The very first prototype is meant to demonstrate the potential of what will ultimately become a fleet of unmanned ships, known as Anti-Submarine Warfare Continuous Trail Unmanned Vessels (to be pronounced “active” for short). The 132 foot long vessel managed to log a top speed of 27 knots during its test in Portland, Oregon, and it’ll be ready for open seas this summer when it launches from the California coast. The drone ship’s official christening is fast approaching on April 7, and the Navy seems pretty excited by the prospects of “an unmanned vessel optimized to robustly track quiet diesel electric submarines.”
In addition to tracking submarines, the ACTUV could prove useful in a number of additional operations.Everything from serving as a supplier to other ships, countering undersea mines, and aiding in the logistics of complex operations could be carried out with these unmanned vessels, especially given their ability to remain at sea for three months at a time without a human crew.

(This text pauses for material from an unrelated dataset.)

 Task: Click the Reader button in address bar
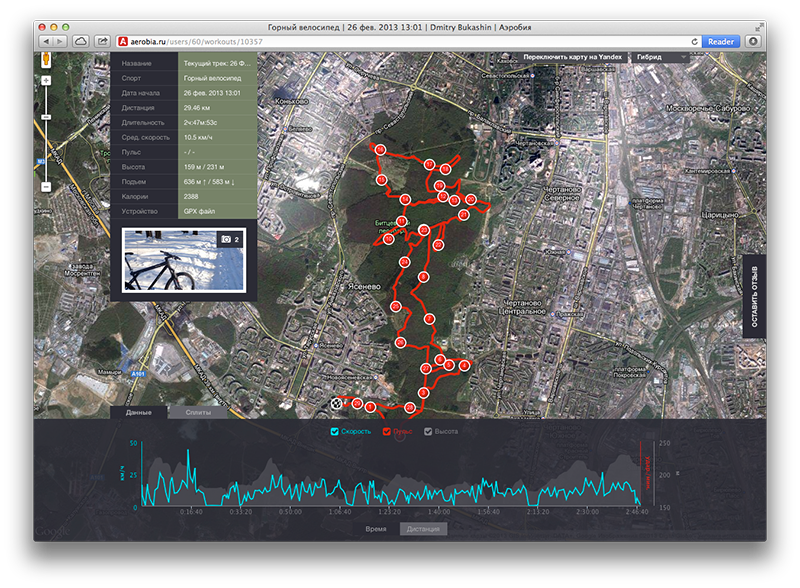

In preliminary tests, the drone has successfully tracked a submarine from 1 kilometer away, which the Pentagon says is a major improvement in the technology. “Picking up the quiet hum of a battery-powered, diesel-electric submarine in busy coastal waters is like trying to identify the sound of a single car engine in the din of a major city,” said Rear Admiral Frank Drennan, commander of the Naval Mine and Anti-Submarine Warfare Command.
ACTUV ships are also expected to help lower costs for the U.S. Navy, helping it save human capital and resources with this autonomous technology. It’s still unclear as to whether these water drones will be weaponized, but if you happen to see an unmanned vessel floating around the California coast this summer, don’t be alarmed. It’s just an ACTUV ship, waiting to do its duty.